1. nscd makes the su step look broken

On Ubuntu 24.04, nscd is active in the default setup I hit, and it can keep serving the original passwd entry after the page-cache corruption has happened. The file view is dirty, but PAM may still see the cached root:x:0:0:... entry, decide root has a real shadow hash, and reject the blank password.

The fix is just to invalidate the passwd cache after the splice wins and before launching su:

bash
systemctl is-active --quiet nscd && nscd --invalidate passwd

Without this, the exploit can look like the corruption failed even when /etc/passwd is already showing the modified root line.

2. pcbc(fcrypt) can be done without AF_ALG

A lot of mitigation snippets for Copy Fail and Dirty Frag include this:

conf
install af_alg /bin/false

That blocks the kernel crypto API path, but it does not remove the vulnerable RxRPC/ESP code paths. For Dirty Frag, it mainly broke checksum generation.

The repo already had userspace fcrypt code for the brute-force search (fcrypt_user_setkey, fcrypt_user_decrypt, and the s-box tables), so I added the missing pieces:

  1. fcrypt_user_encrypt()
  2. pcbc_fcrypt_encrypt_userspace()
  3. fallback logic in compute_csum_iv() / compute_cksum(): try AF_ALG first, then use the userspace implementation

That makes the checksum path work on AF_ALG-blocked systems.

The round-order bug

This was the easy place to get a convincing but wrong implementation.

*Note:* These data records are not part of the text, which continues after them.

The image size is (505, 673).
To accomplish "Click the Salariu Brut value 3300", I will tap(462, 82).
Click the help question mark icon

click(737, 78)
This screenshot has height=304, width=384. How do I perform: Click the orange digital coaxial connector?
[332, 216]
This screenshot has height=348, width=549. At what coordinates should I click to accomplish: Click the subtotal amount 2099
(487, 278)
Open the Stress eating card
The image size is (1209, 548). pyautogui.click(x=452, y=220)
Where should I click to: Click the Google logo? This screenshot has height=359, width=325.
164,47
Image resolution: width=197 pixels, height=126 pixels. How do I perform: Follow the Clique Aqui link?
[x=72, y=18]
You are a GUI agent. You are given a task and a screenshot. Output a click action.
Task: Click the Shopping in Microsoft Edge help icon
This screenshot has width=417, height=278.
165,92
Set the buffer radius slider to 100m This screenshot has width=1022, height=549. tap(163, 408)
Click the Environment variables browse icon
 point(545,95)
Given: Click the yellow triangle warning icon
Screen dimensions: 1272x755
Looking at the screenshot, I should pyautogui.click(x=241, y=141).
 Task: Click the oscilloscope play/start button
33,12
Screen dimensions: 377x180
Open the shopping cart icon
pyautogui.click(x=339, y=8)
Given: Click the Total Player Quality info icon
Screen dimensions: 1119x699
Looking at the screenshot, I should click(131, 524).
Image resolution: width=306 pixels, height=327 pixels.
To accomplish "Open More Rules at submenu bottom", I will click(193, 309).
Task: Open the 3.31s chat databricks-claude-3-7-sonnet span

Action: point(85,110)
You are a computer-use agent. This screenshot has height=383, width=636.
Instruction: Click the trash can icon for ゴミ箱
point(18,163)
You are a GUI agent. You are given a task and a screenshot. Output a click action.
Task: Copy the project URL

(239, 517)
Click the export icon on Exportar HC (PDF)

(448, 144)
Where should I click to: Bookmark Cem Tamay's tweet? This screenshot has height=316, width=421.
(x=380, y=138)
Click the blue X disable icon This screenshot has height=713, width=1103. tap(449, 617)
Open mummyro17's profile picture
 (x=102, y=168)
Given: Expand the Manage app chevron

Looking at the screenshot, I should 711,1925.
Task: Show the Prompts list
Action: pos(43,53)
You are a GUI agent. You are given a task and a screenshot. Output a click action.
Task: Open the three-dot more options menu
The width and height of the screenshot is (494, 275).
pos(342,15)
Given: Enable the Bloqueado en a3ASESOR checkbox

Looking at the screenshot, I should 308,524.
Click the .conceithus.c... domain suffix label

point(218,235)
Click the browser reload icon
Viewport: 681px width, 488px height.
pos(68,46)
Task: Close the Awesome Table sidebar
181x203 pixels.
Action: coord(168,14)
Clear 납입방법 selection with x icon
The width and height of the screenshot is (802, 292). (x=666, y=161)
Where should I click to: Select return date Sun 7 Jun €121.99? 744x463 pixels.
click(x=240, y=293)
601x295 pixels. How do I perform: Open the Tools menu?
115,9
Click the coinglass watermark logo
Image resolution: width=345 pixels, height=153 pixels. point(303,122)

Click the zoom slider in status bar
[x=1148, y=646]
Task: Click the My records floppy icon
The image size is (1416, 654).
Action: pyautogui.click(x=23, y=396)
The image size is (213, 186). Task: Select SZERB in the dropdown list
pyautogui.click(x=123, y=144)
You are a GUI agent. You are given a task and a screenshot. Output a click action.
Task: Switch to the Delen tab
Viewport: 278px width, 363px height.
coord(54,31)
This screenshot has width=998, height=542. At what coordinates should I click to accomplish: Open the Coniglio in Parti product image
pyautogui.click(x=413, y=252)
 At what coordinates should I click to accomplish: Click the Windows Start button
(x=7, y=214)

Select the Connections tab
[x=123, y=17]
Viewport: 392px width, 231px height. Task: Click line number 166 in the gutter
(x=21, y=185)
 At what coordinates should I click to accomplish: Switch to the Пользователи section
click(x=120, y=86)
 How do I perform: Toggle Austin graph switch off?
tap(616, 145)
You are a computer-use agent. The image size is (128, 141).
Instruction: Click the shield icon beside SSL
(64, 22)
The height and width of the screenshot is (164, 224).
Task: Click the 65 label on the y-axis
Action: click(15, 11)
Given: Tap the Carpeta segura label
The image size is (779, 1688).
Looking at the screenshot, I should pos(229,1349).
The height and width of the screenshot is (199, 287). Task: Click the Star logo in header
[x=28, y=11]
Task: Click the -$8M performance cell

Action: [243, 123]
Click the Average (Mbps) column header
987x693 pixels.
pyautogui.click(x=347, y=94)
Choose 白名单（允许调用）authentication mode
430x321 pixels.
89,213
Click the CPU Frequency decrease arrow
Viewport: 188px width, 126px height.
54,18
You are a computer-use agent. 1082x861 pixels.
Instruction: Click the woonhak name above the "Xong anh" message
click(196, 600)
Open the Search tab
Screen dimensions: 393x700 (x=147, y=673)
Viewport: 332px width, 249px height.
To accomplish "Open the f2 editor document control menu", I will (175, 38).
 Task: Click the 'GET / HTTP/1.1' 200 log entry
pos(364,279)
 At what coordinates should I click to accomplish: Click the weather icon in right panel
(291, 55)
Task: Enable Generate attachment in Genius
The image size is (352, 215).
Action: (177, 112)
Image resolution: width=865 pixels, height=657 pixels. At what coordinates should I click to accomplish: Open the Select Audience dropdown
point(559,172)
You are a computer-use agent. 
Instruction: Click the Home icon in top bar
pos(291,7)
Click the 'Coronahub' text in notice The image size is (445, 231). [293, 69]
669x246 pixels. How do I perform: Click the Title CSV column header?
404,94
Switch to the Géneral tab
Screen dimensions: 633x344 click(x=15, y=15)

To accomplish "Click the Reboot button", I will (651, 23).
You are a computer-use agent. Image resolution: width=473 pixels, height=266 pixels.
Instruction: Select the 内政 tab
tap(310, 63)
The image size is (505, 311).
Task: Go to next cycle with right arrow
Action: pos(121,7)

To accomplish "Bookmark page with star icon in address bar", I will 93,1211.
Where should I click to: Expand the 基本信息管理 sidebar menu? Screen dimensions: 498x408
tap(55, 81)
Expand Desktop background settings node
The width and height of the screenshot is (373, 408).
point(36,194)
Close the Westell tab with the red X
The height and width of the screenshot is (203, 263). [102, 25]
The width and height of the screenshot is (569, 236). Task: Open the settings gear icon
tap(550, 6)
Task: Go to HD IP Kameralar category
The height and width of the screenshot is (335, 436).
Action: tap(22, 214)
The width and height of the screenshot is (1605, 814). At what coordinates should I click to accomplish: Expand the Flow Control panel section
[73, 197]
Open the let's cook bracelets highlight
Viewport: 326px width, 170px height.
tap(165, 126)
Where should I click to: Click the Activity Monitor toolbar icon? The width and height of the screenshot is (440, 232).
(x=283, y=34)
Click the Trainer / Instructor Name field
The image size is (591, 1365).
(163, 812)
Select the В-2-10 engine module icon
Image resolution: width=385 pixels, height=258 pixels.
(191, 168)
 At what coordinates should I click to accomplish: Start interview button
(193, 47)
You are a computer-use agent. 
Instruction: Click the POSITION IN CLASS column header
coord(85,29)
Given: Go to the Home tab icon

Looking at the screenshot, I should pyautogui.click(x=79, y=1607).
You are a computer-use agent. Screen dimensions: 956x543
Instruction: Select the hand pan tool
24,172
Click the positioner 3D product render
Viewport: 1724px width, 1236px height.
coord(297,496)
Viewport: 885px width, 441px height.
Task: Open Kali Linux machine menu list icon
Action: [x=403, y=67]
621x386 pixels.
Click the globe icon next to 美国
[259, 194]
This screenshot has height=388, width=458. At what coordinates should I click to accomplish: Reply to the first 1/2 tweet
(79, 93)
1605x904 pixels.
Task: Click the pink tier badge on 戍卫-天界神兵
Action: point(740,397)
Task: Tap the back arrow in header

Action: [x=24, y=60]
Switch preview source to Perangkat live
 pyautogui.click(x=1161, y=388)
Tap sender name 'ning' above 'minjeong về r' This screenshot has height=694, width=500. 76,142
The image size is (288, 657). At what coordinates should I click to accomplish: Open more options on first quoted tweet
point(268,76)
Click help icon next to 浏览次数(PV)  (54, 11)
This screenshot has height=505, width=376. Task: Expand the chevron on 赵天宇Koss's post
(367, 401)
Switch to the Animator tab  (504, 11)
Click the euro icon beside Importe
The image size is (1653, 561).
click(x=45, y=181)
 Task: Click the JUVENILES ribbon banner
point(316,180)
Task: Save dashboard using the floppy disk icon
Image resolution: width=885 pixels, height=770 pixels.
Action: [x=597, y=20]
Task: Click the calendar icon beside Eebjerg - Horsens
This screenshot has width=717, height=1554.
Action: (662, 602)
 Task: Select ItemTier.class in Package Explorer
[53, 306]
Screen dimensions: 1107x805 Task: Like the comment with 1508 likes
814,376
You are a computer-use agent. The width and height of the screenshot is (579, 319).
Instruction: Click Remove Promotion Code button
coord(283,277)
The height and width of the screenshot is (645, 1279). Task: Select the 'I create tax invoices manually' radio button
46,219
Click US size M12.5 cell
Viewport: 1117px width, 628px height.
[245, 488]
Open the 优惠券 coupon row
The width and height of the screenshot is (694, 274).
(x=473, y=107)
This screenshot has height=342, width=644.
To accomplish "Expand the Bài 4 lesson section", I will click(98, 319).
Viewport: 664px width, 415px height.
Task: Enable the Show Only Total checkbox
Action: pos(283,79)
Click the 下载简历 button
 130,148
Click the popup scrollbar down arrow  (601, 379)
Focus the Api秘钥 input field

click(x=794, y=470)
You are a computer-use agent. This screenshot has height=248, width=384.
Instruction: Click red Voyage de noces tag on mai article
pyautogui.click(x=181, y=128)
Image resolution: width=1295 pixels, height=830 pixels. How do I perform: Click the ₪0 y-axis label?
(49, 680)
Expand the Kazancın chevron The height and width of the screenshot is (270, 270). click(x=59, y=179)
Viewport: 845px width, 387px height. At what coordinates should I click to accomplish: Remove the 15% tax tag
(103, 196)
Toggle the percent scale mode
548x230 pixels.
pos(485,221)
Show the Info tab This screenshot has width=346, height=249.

The kernel macro is shaped like F_ENCRYPT(R_, L_, sched_): it updates the second argument using the first. The decrypt path starts with F_ENCRYPT(L, R, ...); the encrypt path starts with F_ENCRYPT(R, L, ...).

If you copy the decrypt ordering into encrypt, it compiles and runs, but the output is wrong. The fix was swapping the L/R position for the encrypt round pairs.

3. Upstream PR

The changes are in V4bel/dirtyfrag#70:

  • invalidate nscd passwd cache before su
  • add userspace fcrypt encrypt + PCBC mode
  • fall back from AF_ALG to userspace checksum generation

Mitigation

The real fix is to run a kernel with the upstream patches:

  • f4c50a4034e6 for ESP
  • aa54b1d27fe0 for RxRPC

Those landed in mainline around May 8-10, 2026. Whether a distro kernel has them is package/backport-dependent, so check your vendor kernel changelog instead of assuming based only on the build date.

If patching is not immediate, block the protocol modules Dirty Frag needs:

bash
printf 'install esp4 /bin/false
install esp6 /bin/false
install rxrpc /bin/false
' > /etc/modprobe.d/dirtyfrag.conf
rmmod esp4 esp6 rxrpc 2>/dev/null
sync && echo 3 > /proc/sys/vm/drop_caches

Blocking only af_alg is not enough. It breaks one checksum implementation, not the vulnerable kernel paths.